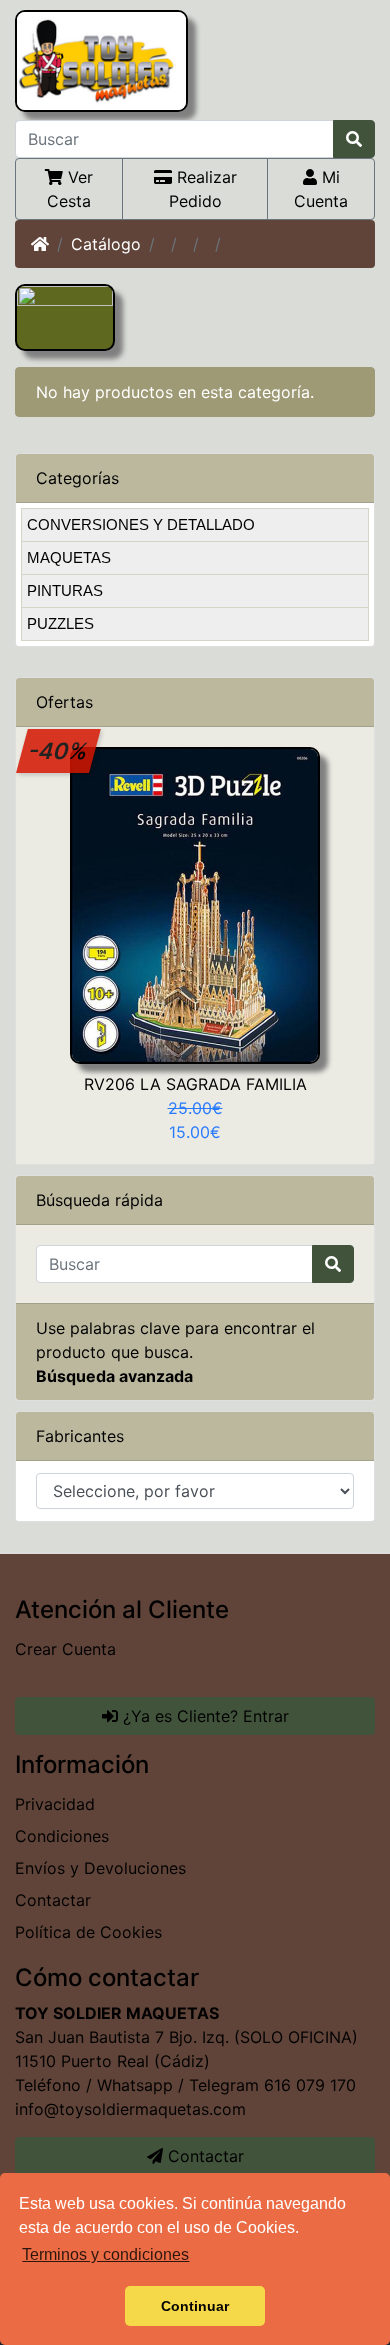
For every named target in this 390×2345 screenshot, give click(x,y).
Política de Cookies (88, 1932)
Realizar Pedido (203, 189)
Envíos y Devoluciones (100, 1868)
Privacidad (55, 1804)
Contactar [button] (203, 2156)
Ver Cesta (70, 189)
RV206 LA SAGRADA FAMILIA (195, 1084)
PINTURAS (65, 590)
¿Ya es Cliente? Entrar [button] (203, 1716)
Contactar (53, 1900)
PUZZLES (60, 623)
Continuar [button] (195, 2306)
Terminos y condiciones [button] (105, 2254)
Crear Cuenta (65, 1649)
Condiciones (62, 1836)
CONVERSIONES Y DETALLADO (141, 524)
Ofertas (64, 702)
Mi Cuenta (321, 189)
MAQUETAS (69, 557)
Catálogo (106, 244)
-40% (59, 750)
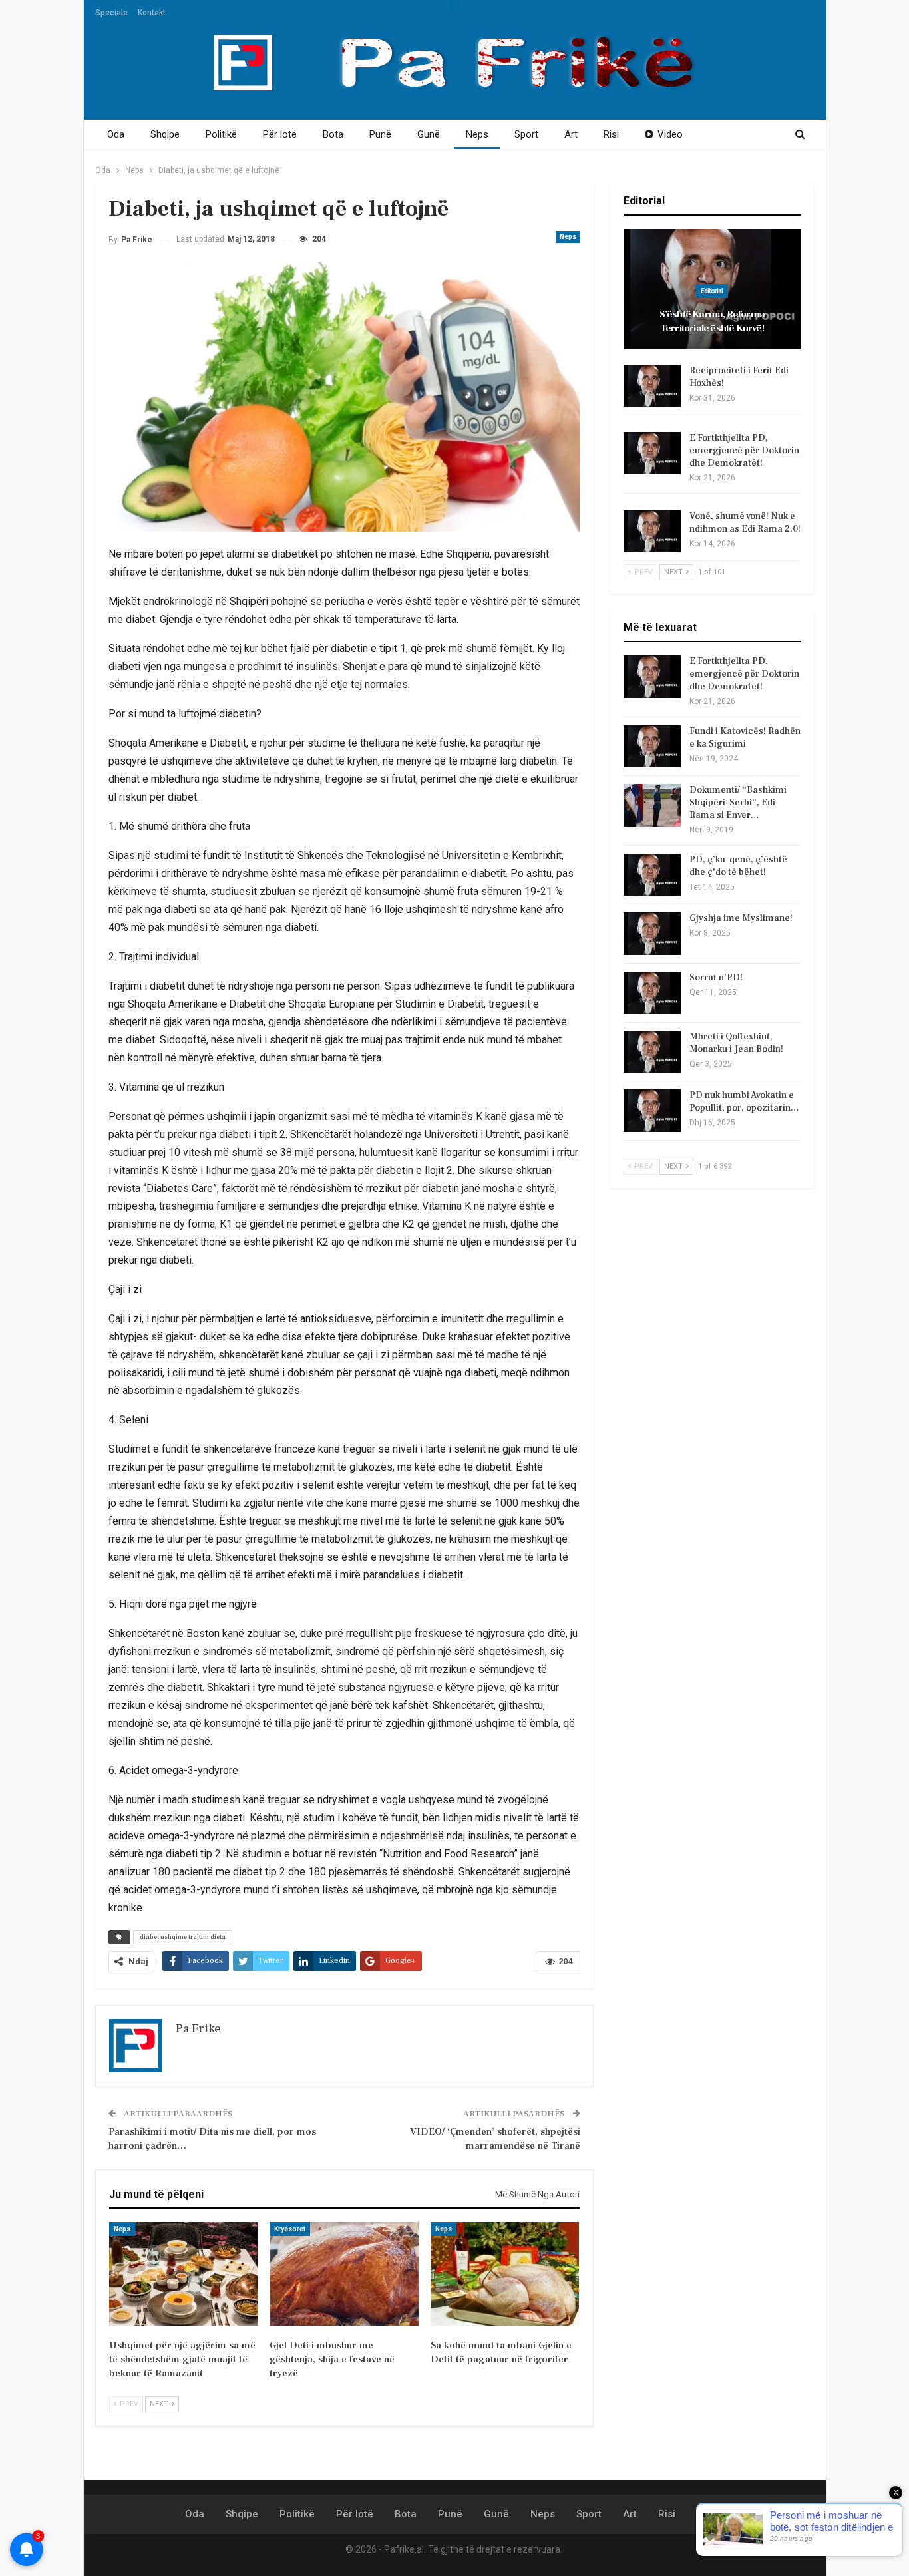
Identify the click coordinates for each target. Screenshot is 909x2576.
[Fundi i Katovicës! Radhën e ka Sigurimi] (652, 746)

◆ **The problem**:
Every line above that holds the word "button" needs to be copied.

◆ **Task result**:
Contactar [button] (203, 2156)
¿Ya es Cliente? Entrar [button] (203, 1716)
Continuar [button] (195, 2306)
Terminos y condiciones [button] (105, 2254)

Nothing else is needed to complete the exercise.